Rate Limiting in System Design

Rate Limiting is a technique used in system architecture to regulate how quickly a system processes or serves incoming requests or actions. It limits the quantity or frequency of client requests to prevent overload, maintain stability, and ensure fair resource distribution.

Reduces the risk of resource abuse and denial-of-service (DoS) attacks, improving performance, reliability, and security.
Used in web servers, APIs, network traffic management, and database access, with examples like AWS API Gateway throttling, AWS WAF, Azure API Management rate limiting and quota policies, and GCP API Gateway quota policies.
Ensures fair resource usage among multiple users and improves overall system reliability and performance.

Example: An API allows only 100 requests per minute per user. If a user exceeds this limit, further requests are temporarily blocked or delayed to protect the system.

what_is_rate_limiting_11 — Rate Limiting

Use Cases

Rate limiting is used in various systems to control request traffic, prevent abuse, and ensure fair and stable use of resources.

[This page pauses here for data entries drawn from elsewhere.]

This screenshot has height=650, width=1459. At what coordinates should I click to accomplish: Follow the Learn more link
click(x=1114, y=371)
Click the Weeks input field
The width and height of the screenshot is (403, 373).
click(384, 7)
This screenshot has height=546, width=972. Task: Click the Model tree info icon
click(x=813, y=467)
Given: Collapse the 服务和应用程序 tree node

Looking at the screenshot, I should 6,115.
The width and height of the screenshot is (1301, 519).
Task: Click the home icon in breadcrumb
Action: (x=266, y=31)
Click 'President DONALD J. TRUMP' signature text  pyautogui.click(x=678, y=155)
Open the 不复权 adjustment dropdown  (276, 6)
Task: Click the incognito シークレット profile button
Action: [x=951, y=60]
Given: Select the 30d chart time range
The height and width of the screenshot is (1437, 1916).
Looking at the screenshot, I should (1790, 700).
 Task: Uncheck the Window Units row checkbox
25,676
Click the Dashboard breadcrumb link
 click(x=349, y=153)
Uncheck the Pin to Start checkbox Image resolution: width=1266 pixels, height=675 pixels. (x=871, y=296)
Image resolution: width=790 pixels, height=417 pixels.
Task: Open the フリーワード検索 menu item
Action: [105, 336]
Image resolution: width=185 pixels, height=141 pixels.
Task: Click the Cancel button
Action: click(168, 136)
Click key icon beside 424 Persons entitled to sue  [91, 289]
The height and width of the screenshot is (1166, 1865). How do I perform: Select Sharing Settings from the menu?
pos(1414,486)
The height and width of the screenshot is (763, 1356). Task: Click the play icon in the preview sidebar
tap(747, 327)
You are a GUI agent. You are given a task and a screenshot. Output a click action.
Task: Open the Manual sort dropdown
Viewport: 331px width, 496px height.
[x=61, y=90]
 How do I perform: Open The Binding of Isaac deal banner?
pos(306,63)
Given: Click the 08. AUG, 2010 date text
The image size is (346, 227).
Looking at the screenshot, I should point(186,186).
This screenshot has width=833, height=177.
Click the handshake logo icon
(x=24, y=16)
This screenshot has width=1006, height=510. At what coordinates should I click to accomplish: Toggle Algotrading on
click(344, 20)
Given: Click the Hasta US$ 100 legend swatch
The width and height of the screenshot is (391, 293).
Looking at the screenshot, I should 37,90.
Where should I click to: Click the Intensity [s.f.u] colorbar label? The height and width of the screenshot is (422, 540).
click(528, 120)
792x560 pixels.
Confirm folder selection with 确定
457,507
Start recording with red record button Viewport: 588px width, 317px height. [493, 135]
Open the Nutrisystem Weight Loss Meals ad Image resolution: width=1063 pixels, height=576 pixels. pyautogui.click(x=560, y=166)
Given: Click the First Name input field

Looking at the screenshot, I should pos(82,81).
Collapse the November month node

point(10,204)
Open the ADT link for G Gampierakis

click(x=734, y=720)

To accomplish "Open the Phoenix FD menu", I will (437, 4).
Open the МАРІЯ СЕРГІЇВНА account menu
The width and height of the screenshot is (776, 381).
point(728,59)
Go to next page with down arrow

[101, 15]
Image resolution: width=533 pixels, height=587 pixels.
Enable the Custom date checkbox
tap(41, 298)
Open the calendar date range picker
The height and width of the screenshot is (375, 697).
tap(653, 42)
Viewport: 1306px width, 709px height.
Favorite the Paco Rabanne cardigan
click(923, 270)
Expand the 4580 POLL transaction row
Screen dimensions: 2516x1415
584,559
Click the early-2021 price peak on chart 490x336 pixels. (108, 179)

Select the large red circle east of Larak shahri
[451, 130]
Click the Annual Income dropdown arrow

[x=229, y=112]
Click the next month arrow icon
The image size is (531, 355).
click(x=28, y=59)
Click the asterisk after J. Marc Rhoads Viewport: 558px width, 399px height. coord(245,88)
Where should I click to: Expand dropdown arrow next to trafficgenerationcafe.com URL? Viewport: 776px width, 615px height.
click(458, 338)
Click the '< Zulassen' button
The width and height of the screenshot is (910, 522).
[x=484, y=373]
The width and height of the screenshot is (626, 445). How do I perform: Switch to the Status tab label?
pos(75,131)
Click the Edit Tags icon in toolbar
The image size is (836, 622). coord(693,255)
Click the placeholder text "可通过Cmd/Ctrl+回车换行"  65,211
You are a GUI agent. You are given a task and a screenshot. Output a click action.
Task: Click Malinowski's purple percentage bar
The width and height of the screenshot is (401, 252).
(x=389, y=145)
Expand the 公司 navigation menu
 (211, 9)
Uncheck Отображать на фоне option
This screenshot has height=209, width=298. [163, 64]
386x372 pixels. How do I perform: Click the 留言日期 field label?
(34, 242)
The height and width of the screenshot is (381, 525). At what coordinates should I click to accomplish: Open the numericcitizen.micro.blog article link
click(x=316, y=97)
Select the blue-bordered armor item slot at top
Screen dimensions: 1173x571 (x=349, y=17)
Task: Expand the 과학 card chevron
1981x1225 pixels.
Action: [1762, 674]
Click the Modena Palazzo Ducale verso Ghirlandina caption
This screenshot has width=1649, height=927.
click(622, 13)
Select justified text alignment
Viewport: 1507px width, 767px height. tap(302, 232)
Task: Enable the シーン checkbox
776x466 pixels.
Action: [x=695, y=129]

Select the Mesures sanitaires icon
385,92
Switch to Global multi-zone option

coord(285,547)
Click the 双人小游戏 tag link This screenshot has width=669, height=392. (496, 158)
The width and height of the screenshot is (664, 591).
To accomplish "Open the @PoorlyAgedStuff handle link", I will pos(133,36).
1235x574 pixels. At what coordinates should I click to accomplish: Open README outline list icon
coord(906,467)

API Rate Limiting: APIs commonly employ rate limitation to control the volume of client requests, ensure fair access to resources, and prevent abuse.
Web Server Rate Limiting: Web servers employ rate limitation as a defense against denial-of-service attacks and to prevent server overload.
Database Rate limitation: To keep the database server from experiencing undue strain and to preserve database performance, rate limitation is applied to database queries. For instance, to avoid resource exhaustion and guarantee seamless functioning, an e-commerce website can restrict the quantity of database queries per user.
Login Rate restriction: To stop password guessing and brute-force assaults, login systems employ rate restriction. Systems can prevent unwanted access by restricting the quantity of login attempts made by each person or IP address.

Types

Different approaches are used to control and regulate the number of requests a user or client can make to a system within a specified time period.

1. IP-based Rate Limiting

This technique limits the number of requests a client can make based on their IP address within a specific time period. It is commonly used to prevent abuse like bots and denial-of-service attacks.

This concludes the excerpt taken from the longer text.